Automated Validation of Aquatic Time Series Using a Probabilistic Parity Space Method

Peter Hudson, Touraj Farahmand, and Ed Quilty - Aquatic Informatics , 22 August, 2008

In recent decades, automated water quality and quantity monitoring has grown increasingly common in the study and assessment of aquatic systems. However, sensor and maintenance problems, in conjunction with radio telemetry transmission faults, can lead to erroneous measurements, and retrospective manual identification of errors in voluminous high-frequency data can be both challenging and highly inefficient. The problem of sensor validation has been extensively studied in the fields of chemical plant, aviation, and nuclear power engineering. We adapt the parity space method to the problem of aquatic data validation; by adjusting the phase between distant sensor to account for water travel time, by regression to remove offset and system response magnification or attenuation, by using historical data folded year over year where no suitable surrogate data for physical or analytic redundancy is available, and by using a gamma distribution of the parity vector magnitudes to assign point-by-point data validation flags.

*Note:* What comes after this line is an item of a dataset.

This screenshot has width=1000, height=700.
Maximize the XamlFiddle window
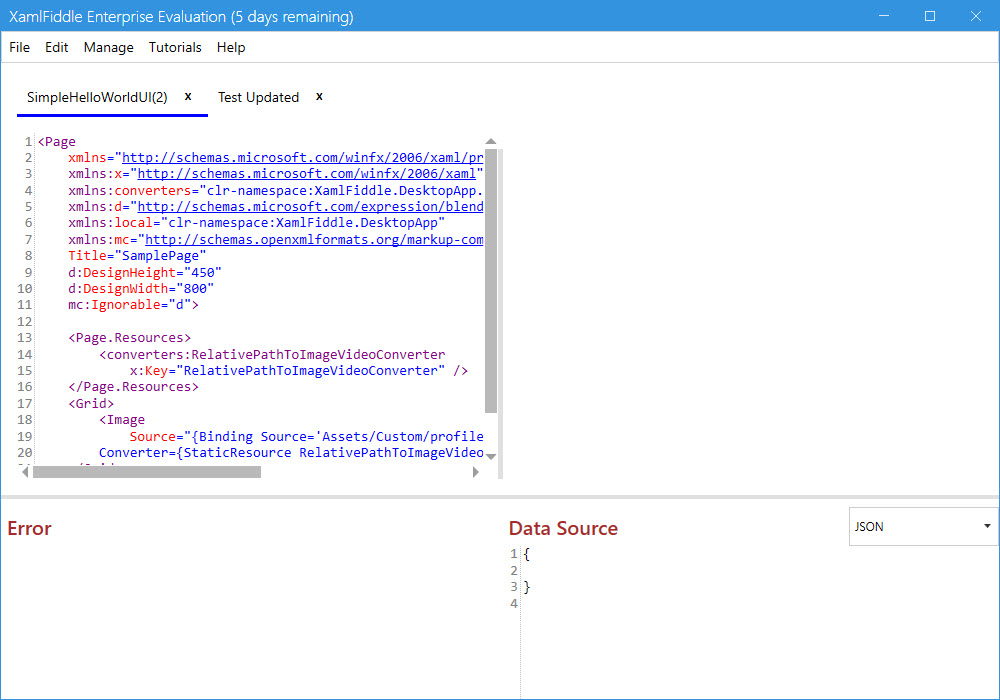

An application of the method is presented: Three dissolved oxygen signals are examined and sensor drift and several measurement spikes are identified. In the case of the drifting dissolved oxygen sensor, point-by-point data flagging before the sensor began to obviously drift gives information regarding the potential quality of the data leading up to and during the drift. Additionally data spikes lying within the range of physical and plausible dissolved oxygen values were identified with data flags. The probabilistic parity space method offers the data manager the ability to validate a high-frequency signal more finely than in bulk sections between site visits. It further allows the data manager to efficiently generate point-by-point data validation flags for very large datasets. Our emphasis here lays upon validation of a target data series on the basis of consistency, or lack thereof, with physically or analytically redundant datasets. This specific application of the parity space technique requires the assumption that the redundant time series are of high quality, although the method is robust to deviations in a minority of redundant signals, and capture sufficient processes controlling the dynamics of the target series. If that assumption is not met, the parity space method becomes a more general method of congruency analysis. It might thus be extended to assess a target time series for a broader set of anomaly classes, such as unauthorized effluent discharges, an extension we leave for future work.